Count the lines below that contain the string "width", treating uppercase and lowercase as different, and give only the number.

◆ ◆ ◆ ◆ ◆

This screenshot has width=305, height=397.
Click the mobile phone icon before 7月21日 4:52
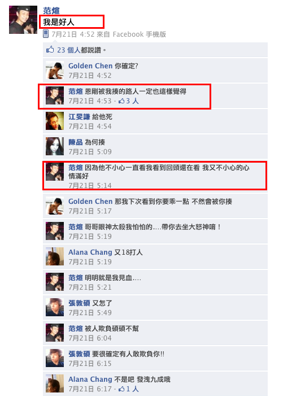pos(46,34)

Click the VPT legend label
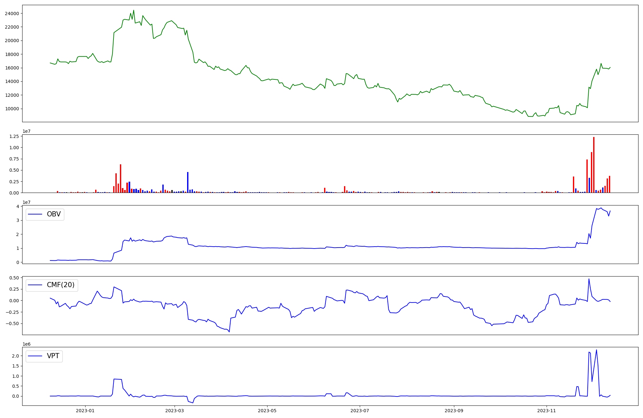53,356
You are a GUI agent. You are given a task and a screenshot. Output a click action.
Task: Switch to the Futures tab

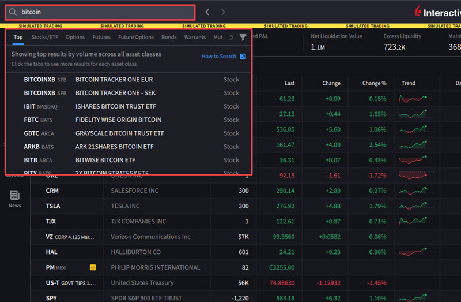[101, 38]
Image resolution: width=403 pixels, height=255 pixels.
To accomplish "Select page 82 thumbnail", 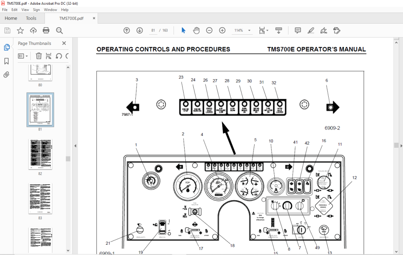I will (41, 154).
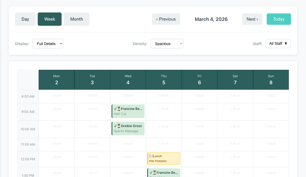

◆ ◆ ◆ ◆ ◆

▸ **ANSWER BELOW**
2